▶ [The problem]
In full and without edits, write out the data that follows.

▶ [Data in this exercise]
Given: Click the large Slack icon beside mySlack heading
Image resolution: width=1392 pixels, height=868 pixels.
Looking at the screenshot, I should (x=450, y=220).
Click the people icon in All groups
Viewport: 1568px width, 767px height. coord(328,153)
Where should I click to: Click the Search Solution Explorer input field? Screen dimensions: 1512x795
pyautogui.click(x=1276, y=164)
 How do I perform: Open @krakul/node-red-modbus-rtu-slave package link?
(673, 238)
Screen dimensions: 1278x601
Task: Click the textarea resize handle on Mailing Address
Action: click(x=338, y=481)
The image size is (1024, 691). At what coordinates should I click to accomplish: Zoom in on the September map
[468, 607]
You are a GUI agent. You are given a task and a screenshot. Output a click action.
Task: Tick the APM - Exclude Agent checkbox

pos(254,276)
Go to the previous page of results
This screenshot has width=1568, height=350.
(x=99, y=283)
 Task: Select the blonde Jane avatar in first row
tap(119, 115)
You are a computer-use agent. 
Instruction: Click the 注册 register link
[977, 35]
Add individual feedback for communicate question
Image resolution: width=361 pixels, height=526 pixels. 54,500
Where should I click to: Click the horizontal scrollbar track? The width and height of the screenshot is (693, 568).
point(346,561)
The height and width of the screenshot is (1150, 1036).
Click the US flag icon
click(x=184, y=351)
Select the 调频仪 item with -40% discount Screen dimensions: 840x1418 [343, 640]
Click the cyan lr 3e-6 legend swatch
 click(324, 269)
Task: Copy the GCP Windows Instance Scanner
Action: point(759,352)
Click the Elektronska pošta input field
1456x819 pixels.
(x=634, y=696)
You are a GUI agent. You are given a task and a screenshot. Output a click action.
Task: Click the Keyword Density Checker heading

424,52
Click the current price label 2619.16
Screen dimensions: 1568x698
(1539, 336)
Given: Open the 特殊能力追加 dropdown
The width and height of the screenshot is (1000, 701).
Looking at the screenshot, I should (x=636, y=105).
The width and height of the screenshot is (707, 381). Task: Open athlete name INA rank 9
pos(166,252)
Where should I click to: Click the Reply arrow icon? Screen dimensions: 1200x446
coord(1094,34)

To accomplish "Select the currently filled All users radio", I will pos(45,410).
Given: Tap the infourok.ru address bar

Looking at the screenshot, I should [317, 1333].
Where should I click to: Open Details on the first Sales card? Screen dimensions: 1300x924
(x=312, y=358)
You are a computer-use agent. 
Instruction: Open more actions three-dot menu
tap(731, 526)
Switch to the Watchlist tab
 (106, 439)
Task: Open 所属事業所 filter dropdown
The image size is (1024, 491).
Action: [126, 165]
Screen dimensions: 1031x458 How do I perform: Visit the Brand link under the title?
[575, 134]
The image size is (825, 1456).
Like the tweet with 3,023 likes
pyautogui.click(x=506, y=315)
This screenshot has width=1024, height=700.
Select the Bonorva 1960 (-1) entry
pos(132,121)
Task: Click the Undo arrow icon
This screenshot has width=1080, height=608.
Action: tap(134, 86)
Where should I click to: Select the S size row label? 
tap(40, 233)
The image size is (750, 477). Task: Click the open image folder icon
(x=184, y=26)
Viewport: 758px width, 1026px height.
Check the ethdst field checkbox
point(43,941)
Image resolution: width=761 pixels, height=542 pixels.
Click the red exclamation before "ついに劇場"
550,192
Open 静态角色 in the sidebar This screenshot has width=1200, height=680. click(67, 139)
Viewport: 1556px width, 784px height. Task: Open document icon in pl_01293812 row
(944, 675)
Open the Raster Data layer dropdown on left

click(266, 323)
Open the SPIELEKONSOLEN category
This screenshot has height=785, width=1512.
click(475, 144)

▶ [Answer to the problem]
Given: Click the large Slack icon beside mySlack heading
Image resolution: width=1392 pixels, height=868 pixels.
Looking at the screenshot, I should (x=450, y=220).
Click the people icon in All groups
Viewport: 1568px width, 767px height. coord(328,153)
Where should I click to: Click the Search Solution Explorer input field? Screen dimensions: 1512x795
pyautogui.click(x=1276, y=164)
 How do I perform: Open @krakul/node-red-modbus-rtu-slave package link?
(673, 238)
Screen dimensions: 1278x601
Task: Click the textarea resize handle on Mailing Address
Action: click(x=338, y=481)
The image size is (1024, 691). At what coordinates should I click to accomplish: Zoom in on the September map
[468, 607]
You are a GUI agent. You are given a task and a screenshot. Output a click action.
Task: Tick the APM - Exclude Agent checkbox

pos(254,276)
Go to the previous page of results
This screenshot has width=1568, height=350.
(x=99, y=283)
 Task: Select the blonde Jane avatar in first row
tap(119, 115)
You are a computer-use agent. 
Instruction: Click the 注册 register link
[977, 35]
Add individual feedback for communicate question
Image resolution: width=361 pixels, height=526 pixels. 54,500
Where should I click to: Click the horizontal scrollbar track? The width and height of the screenshot is (693, 568).
point(346,561)
The height and width of the screenshot is (1150, 1036).
Click the US flag icon
click(x=184, y=351)
Select the 调频仪 item with -40% discount Screen dimensions: 840x1418 [343, 640]
Click the cyan lr 3e-6 legend swatch
 click(324, 269)
Task: Copy the GCP Windows Instance Scanner
Action: point(759,352)
Click the Elektronska pošta input field
1456x819 pixels.
(x=634, y=696)
You are a GUI agent. You are given a task and a screenshot. Output a click action.
Task: Click the Keyword Density Checker heading

424,52
Click the current price label 2619.16
Screen dimensions: 1568x698
(1539, 336)
Given: Open the 特殊能力追加 dropdown
The width and height of the screenshot is (1000, 701).
Looking at the screenshot, I should (x=636, y=105).
The width and height of the screenshot is (707, 381). Task: Open athlete name INA rank 9
pos(166,252)
Where should I click to: Click the Reply arrow icon? Screen dimensions: 1200x446
coord(1094,34)

To accomplish "Select the currently filled All users radio", I will pos(45,410).
Given: Tap the infourok.ru address bar

Looking at the screenshot, I should [317, 1333].
Where should I click to: Open Details on the first Sales card? Screen dimensions: 1300x924
(x=312, y=358)
You are a computer-use agent. 
Instruction: Open more actions three-dot menu
tap(731, 526)
Switch to the Watchlist tab
 (106, 439)
Task: Open 所属事業所 filter dropdown
The image size is (1024, 491).
Action: [126, 165]
Screen dimensions: 1031x458 How do I perform: Visit the Brand link under the title?
[575, 134]
The image size is (825, 1456).
Like the tweet with 3,023 likes
pyautogui.click(x=506, y=315)
This screenshot has width=1024, height=700.
Select the Bonorva 1960 (-1) entry
pos(132,121)
Task: Click the Undo arrow icon
This screenshot has width=1080, height=608.
Action: tap(134, 86)
Where should I click to: Select the S size row label? 
tap(40, 233)
The image size is (750, 477). Task: Click the open image folder icon
(x=184, y=26)
Viewport: 758px width, 1026px height.
Check the ethdst field checkbox
point(43,941)
Image resolution: width=761 pixels, height=542 pixels.
Click the red exclamation before "ついに劇場"
550,192
Open 静态角色 in the sidebar This screenshot has width=1200, height=680. click(67, 139)
Viewport: 1556px width, 784px height. Task: Open document icon in pl_01293812 row
(944, 675)
Open the Raster Data layer dropdown on left

click(266, 323)
Open the SPIELEKONSOLEN category
This screenshot has height=785, width=1512.
click(475, 144)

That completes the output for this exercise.